What to produce ▸ Here is the task for the records below: repeat exactly the lines from the one with "Screen dimensions: 1568x627" to the one with "Open the share", both included, and nothing else.

Collected data ▸
____
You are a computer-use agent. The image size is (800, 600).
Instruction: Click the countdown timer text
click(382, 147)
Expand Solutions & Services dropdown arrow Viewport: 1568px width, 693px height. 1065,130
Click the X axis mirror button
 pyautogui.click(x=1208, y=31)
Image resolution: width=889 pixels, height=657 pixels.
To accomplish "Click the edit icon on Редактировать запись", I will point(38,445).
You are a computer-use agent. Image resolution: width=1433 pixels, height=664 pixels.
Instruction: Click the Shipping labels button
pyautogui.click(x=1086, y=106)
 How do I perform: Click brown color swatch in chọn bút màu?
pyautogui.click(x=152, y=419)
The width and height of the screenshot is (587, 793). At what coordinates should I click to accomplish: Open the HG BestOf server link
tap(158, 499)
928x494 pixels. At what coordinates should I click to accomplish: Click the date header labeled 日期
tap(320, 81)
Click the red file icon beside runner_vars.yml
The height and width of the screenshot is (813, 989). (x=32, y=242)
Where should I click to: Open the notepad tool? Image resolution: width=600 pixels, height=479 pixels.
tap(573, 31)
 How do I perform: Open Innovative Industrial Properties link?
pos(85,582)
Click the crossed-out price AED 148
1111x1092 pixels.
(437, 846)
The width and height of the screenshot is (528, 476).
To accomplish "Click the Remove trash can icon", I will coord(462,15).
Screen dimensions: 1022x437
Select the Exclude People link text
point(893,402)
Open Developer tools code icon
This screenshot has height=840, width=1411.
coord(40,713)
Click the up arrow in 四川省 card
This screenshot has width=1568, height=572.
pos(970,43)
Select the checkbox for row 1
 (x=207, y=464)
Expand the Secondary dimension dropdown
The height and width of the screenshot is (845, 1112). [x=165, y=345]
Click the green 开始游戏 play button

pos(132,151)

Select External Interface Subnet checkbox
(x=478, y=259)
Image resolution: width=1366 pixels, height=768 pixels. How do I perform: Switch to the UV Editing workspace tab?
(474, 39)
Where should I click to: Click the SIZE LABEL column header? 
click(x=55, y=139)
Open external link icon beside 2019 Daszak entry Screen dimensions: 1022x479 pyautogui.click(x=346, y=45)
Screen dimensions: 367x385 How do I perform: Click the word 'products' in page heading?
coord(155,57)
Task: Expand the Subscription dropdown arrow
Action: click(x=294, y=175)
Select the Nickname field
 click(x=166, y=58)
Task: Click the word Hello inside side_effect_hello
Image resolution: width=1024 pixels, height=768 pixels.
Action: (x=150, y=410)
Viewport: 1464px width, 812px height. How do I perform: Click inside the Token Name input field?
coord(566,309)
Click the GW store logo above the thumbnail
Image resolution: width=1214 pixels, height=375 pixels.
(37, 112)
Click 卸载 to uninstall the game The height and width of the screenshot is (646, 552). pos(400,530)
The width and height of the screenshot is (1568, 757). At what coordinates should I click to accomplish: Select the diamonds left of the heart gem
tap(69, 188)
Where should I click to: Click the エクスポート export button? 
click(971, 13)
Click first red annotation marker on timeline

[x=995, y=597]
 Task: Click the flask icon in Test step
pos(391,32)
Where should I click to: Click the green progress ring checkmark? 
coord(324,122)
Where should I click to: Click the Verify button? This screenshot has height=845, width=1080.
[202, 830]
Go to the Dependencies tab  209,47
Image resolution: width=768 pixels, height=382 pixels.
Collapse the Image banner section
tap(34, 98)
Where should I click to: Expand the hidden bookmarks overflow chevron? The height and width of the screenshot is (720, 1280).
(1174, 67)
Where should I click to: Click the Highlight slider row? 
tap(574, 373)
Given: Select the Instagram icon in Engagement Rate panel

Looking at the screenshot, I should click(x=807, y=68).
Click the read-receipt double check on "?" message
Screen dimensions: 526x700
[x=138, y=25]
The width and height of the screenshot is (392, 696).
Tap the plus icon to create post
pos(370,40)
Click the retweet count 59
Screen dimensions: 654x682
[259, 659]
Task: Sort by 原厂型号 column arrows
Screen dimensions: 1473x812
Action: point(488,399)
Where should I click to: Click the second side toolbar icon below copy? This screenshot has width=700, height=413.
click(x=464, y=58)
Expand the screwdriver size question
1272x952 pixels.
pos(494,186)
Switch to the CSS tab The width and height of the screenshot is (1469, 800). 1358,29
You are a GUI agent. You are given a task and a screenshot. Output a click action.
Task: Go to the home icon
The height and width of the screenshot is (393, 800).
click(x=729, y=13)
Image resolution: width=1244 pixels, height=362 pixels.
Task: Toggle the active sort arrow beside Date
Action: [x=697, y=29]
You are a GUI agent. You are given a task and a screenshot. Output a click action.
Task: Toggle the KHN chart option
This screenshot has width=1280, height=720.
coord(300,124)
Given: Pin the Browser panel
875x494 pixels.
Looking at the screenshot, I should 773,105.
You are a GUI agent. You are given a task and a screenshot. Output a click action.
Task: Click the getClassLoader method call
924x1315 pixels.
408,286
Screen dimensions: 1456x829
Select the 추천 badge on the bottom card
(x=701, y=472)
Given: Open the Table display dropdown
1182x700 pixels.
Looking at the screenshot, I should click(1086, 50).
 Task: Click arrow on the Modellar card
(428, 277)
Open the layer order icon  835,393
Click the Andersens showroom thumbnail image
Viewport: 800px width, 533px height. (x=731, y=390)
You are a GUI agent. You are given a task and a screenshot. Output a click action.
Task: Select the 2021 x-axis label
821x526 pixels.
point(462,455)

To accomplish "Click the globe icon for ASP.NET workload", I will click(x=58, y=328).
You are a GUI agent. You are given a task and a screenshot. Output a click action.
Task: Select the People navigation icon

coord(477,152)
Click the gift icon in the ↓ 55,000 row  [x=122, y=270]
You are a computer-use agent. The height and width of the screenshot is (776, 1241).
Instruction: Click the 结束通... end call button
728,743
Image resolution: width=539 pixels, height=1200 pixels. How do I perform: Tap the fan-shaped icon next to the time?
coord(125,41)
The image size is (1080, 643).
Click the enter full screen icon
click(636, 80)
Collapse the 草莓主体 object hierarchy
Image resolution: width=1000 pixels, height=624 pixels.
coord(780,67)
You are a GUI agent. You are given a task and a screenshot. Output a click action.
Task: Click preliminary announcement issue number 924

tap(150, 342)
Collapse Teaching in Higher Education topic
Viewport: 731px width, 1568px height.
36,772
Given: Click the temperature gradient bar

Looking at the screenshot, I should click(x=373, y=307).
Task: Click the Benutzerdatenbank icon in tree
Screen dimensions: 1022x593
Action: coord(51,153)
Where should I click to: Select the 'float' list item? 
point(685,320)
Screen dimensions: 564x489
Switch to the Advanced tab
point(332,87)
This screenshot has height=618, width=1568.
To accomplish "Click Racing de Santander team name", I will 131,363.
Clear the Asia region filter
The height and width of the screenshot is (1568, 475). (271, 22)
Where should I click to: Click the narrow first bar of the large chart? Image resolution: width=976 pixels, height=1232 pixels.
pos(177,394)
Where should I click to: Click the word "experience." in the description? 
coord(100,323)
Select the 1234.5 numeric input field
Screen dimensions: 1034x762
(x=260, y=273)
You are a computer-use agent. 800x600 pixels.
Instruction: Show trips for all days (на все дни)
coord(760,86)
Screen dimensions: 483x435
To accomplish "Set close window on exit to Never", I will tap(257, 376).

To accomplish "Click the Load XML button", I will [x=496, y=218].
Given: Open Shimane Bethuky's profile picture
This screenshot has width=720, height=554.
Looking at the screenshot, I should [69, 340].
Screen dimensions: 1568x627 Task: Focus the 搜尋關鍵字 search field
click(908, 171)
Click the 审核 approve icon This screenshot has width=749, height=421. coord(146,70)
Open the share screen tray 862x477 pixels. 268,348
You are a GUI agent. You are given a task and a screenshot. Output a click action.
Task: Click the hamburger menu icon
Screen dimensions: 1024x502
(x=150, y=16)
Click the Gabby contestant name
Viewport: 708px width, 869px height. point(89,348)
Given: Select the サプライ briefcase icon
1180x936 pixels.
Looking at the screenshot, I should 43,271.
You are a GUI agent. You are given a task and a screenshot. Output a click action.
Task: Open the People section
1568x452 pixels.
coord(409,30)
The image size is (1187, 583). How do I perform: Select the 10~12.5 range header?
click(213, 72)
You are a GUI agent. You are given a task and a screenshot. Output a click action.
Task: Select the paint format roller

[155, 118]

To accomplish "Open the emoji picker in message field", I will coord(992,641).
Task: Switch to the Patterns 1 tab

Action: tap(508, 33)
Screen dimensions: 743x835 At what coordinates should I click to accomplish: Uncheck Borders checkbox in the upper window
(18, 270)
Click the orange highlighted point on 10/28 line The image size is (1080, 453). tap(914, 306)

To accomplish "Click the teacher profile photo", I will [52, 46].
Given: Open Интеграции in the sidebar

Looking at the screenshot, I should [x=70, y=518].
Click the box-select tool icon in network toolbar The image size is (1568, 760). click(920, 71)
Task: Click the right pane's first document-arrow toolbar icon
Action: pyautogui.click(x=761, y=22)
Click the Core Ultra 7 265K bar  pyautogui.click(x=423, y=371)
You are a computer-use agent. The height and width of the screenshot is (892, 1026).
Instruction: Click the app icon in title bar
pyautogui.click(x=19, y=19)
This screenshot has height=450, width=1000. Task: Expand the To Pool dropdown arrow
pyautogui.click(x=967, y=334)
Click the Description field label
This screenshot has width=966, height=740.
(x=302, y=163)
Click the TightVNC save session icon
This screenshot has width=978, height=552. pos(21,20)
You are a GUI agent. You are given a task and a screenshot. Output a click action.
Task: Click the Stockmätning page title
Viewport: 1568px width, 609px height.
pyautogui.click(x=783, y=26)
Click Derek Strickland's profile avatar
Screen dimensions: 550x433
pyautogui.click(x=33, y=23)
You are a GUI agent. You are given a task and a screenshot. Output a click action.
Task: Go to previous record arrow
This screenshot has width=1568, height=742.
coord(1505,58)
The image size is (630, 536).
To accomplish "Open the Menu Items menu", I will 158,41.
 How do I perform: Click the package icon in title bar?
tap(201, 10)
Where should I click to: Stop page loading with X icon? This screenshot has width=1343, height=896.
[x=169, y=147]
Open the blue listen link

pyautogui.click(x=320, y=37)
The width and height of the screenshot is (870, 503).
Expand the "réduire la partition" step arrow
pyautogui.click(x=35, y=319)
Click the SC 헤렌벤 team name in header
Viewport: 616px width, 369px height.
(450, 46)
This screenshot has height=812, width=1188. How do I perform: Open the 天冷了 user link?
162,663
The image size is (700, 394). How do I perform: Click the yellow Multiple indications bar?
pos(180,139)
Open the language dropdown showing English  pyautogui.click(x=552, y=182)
____
Result of the exercise ▸
Screen dimensions: 1568x627 Task: Focus the 搜尋關鍵字 search field
click(908, 171)
Click the 审核 approve icon This screenshot has width=749, height=421. coord(146,70)
Open the share screen tray 862x477 pixels. 268,348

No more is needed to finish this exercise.